Molte precauzioni le abbiamo imparate con il Covid e ora cerchiamo di mantenerle e migliorarle. Il concetto è sempre lo stesso: ventilazione, attenzione e prudenza. Bisogna ricordarsi che il virus può essere contagioso già durante la fase di incubazione, prima della comparsa dei sintomi. E ovviamente poi si è contagiosi quando si è malati, ma purtroppo vedo spesso persone che vanno a lavorare anche con la febbre, riempiendosi di antinfiammatori pur di resistere: così però si favorisce ulteriormente il contagio”.

​Quali sono i pericoli da non sottovalutare di questa influenza? 

“L’influenza ‘vera’ del tipo B Victoria è quella che provoca gli effetti più rilevanti nei vari pronto soccorso durante la stagione invernale. L’impatto dipende da quanto è nuovo il virus e da quante persone vengono infettate: più infettati ci sono, più tra questi aumentano i casi gravi e le complicanze. Se la stagione è numericamente piccola gli effetti sul Servizio Sanitario Nazionale sono limitati, ma se – come prevediamo – si raggiungeranno dai 16 ai 20 milioni di casi è chiaro che tra questi ci saranno molti soggetti fragili, immunodepressi o con altre patologie che rischiano di finire in ospedale”. 

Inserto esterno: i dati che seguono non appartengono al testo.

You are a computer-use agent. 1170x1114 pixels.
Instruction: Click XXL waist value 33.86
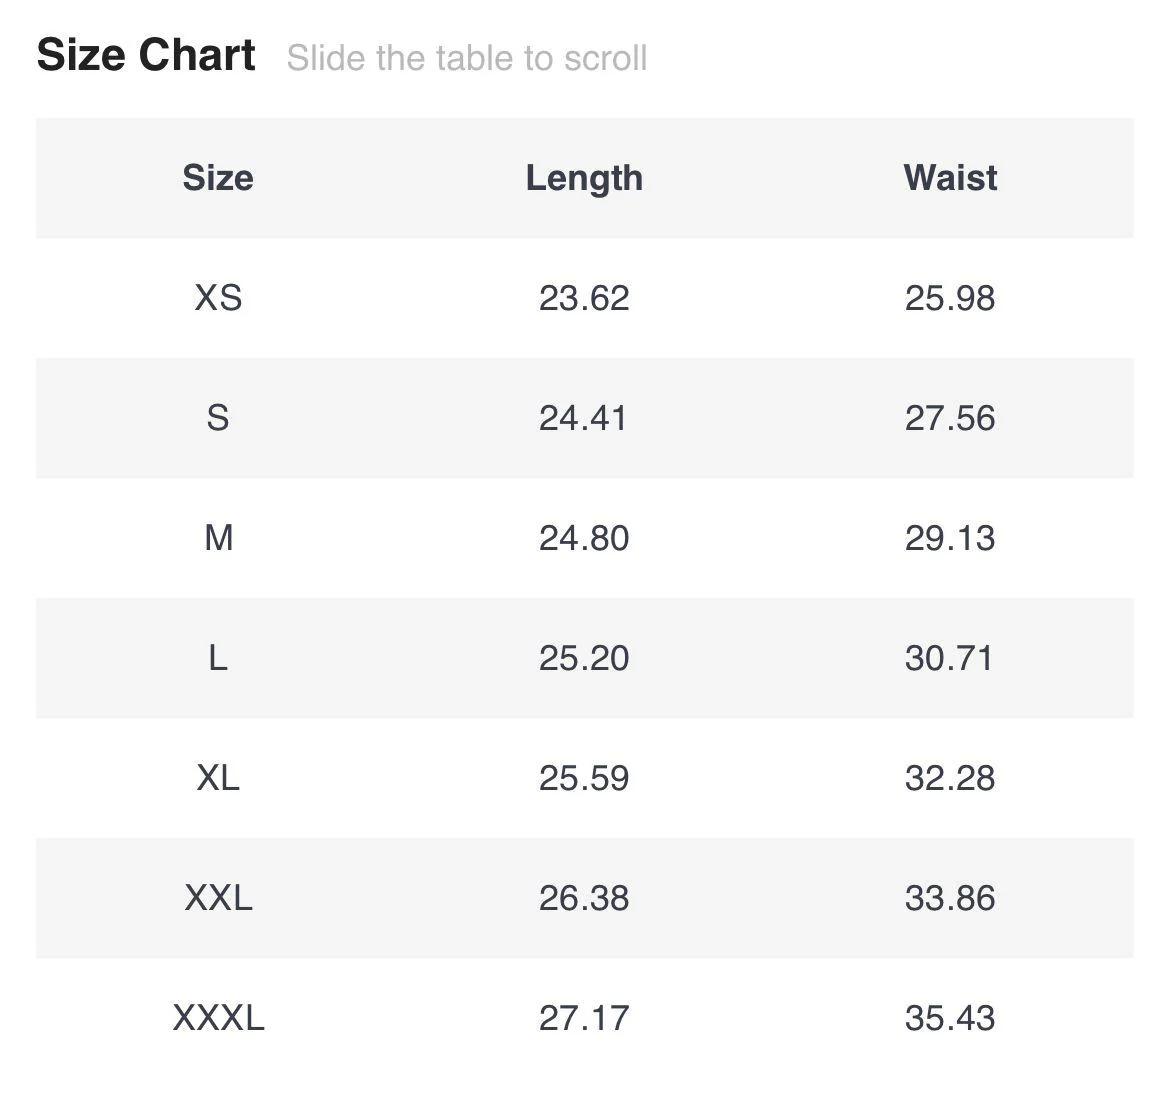[x=950, y=898]
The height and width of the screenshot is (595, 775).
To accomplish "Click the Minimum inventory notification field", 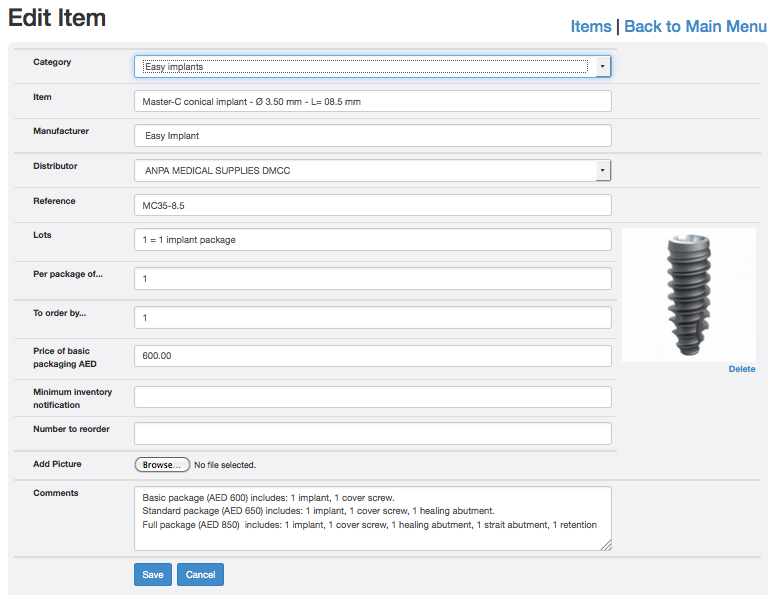I will tap(372, 397).
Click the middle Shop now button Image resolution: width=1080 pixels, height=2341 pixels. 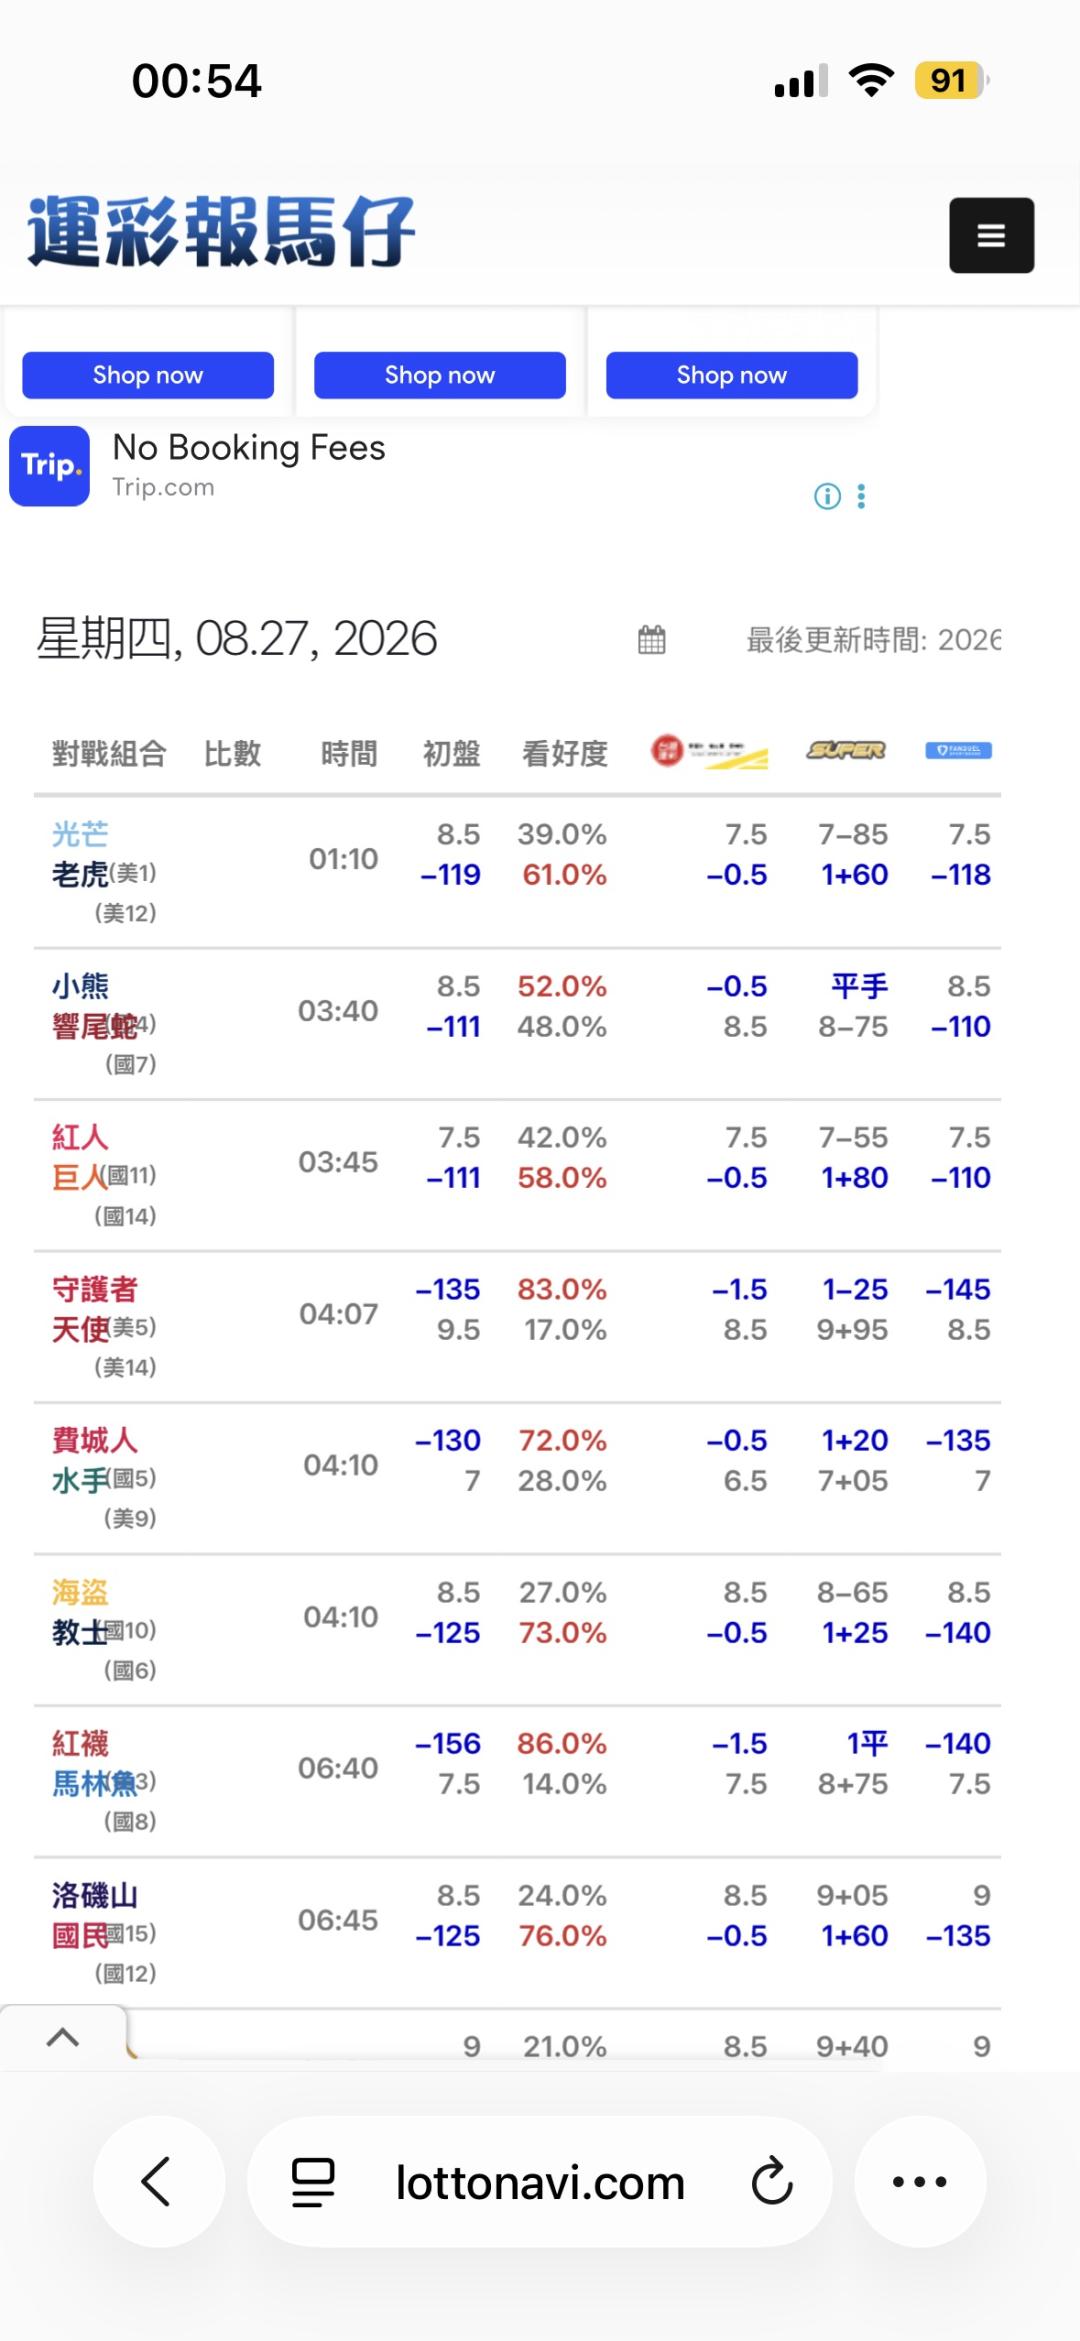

Quali sono i soggetti a rischio che dovrebbero vaccinarsi contro l’influenza? 
La vaccinazione per l’influenza – ma non solo, includo anche quella contro il Covid – è fondamentale. Li metto insieme perché, a mio avviso, il richiamo vaccinale periodico serve alle stesse categorie di persone, sia per l’influenza che per il Covid. Tutti possono trarre beneficio dal vaccino, anche i giovani. Noi, per esempio, vacciniamo sistematicamente i calciatori, perché conviene anche a loro: se un giocatore prende l’influenza nel pieno del campionato non è performante. Questo mostra anche un’utilità economica del vaccino. Allo stesso modo, un genitore che lavora e che ha figli potrebbe non potersi permettere di ammalarsi: insomma, è un problema che riguarda tutti. Chi ne trae più vantaggio – e può anche riceverlo gratuitamente – sono i soggetti a rischio: gli anziani sopra i 60 anni, gli immunodepressi, i malati oncologici, chi ha malattie croniche respiratorie o cardiache, questo perché la febbre e l’infiammazione possono peggiorare ulteriormente lo stato di salute. Spesso negli anziani coesistono diabete, cardiopatia e broncopatia cronica, e quindi il rischio diventa ancora maggiore. Anche per i bambini più piccoli, che possono avere complicanze, la vaccinazione è raccomandata”.